The Dataflow Model: A Practical Approach to Balancing Correctness, Latency, and Cost in Massive-Scale, Unbounded, Out-of-Order Data Processing: Review
Summary
The paper talks about Google Dataflow which is a new programming model that can express streaming, micro-batch, batch and other processing models (along with providing functionality on them like windows and triggers). The challenge with correctness of streaming systems is data coming late or out of order (dues to stragglers, network partitions, etc.). If we care about correctness and are interested in analyzing your data in the context of their event times, we cannot define those temporal boundaries using processing time (i.e., processing time windowing), as most existing systems do; with no consistent correlation between processing time and event time, some of your event time data are going to end up in the wrong processing time windows (due to the inherent lag in distributed systems, the online/offline nature of many types of input sources, etc.), throwing correctness out the window.

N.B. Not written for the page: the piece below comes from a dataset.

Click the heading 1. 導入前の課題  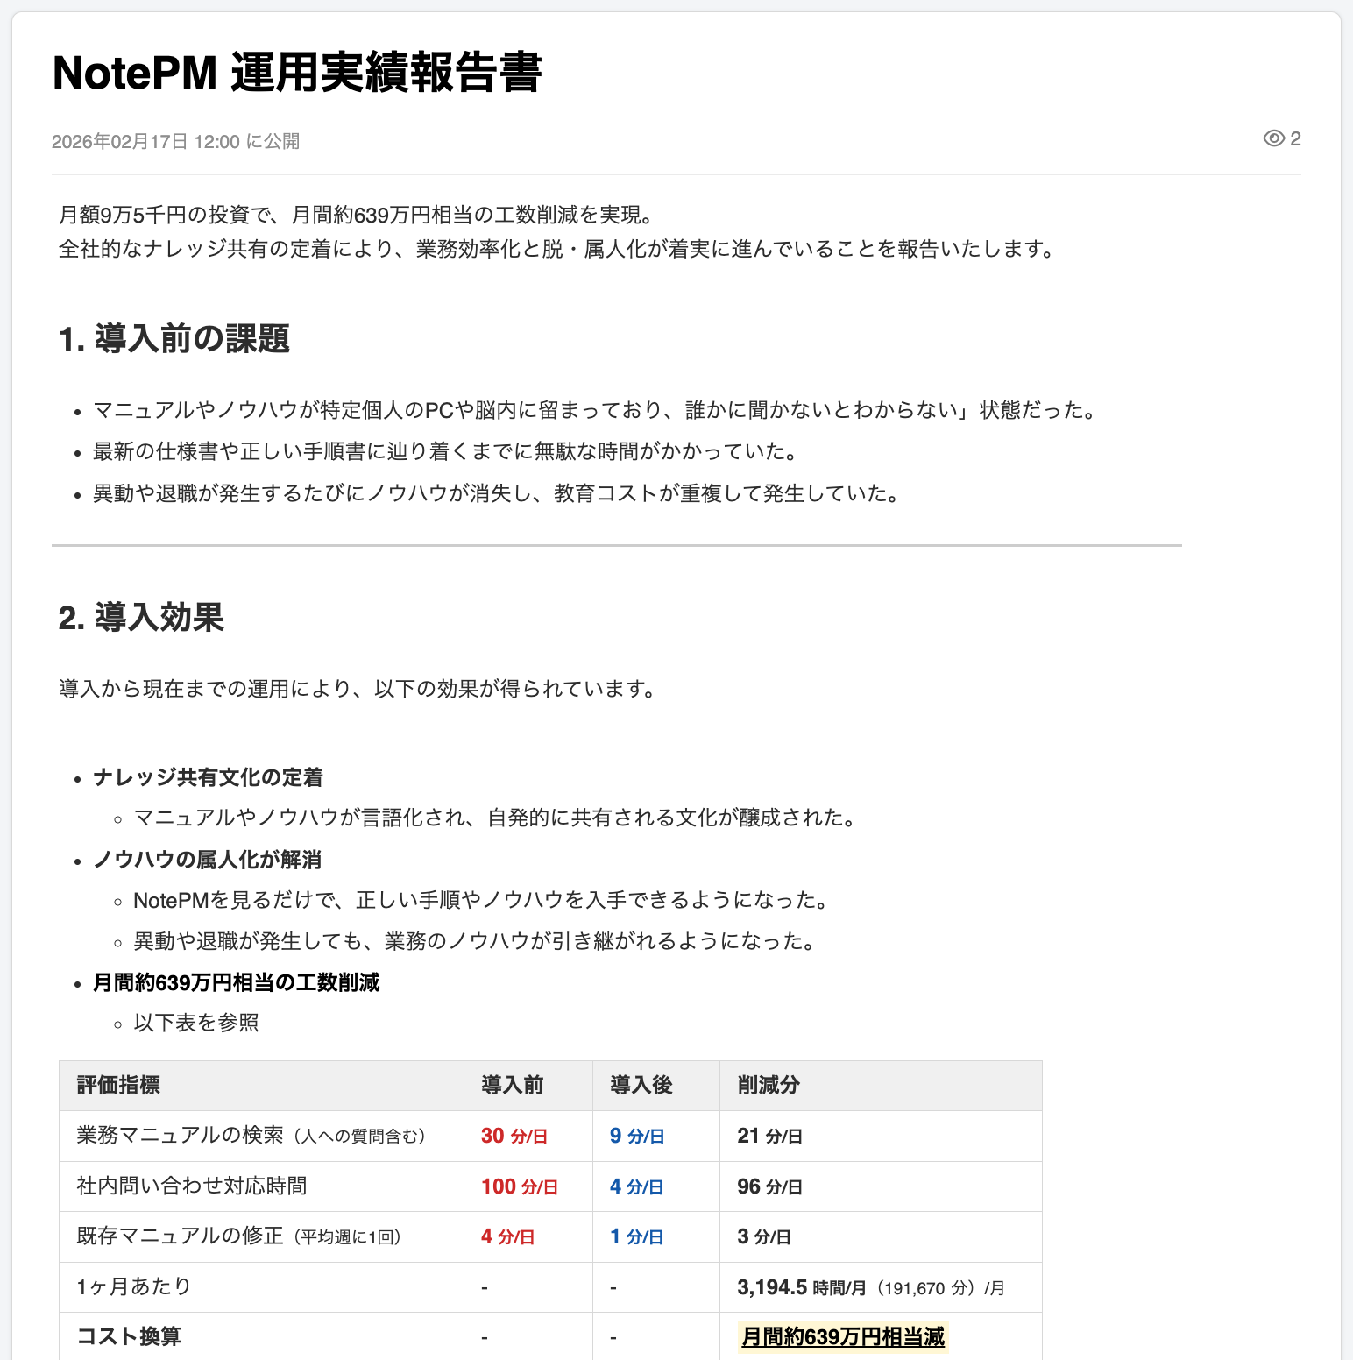point(174,340)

In Dataflow, the developers could specify their processing behavior (streaming, micro-batch, batch, etc.) by tuning the appropriate knobs (completeness vs latency vs cost). With its powerful API, Dataflow provides what MapReduce and other batch systems are missing- low latency as well as an ability to have a continuous data flow. At the same time these knobs are tunable to give us a batch processing pipeline too. It supports the unaligned, event-time-ordered windows modern data consumers require. It provides flexible triggering and integrated accumulation and retraction, refocusing the approach from one of finding completeness in data to one of adapting to the ever present changes manifest in real world datasets.

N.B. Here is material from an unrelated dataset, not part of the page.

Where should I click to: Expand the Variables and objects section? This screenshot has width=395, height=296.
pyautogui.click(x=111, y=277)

What I liked about this paper
a. The authors identify that any batch, micro-batch or streaming approach stems from appropriately tuning 3 tradeoffs- completeness vs latency vs cost. This kind of simplicity gives a solid foundation to the data model.
b. The API provided by the Dataflow on Triggers and incremental processing is very powerful. Especially the Accumulating & Retracting API which is not covered by many streaming systems like Spark streaming.
Good collection of real world examples to explain the use case of Dataflow model (micro-batch, batch and streaming cases like billing, statistics calculations and anomaly detection).
Critical comments
a. The paper doesn’t talk about any results of the system or how it compares to other streaming or batch models. No performance evaluation.
b. The paper is not written very clearly and many terms are confusing.
c. No discussion of fault tolerance mechanisms in batch or streaming mode.
Questions
a. How does the performance of Dataflow compare with traditional batch (Hadoop MR/Spark) or streaming (Kafka, Spark Streaming) systems?
b. How is the heuristic for watermark calculated?
c. What kind of fault tolerance mechanisms are used in batch or streaming mode?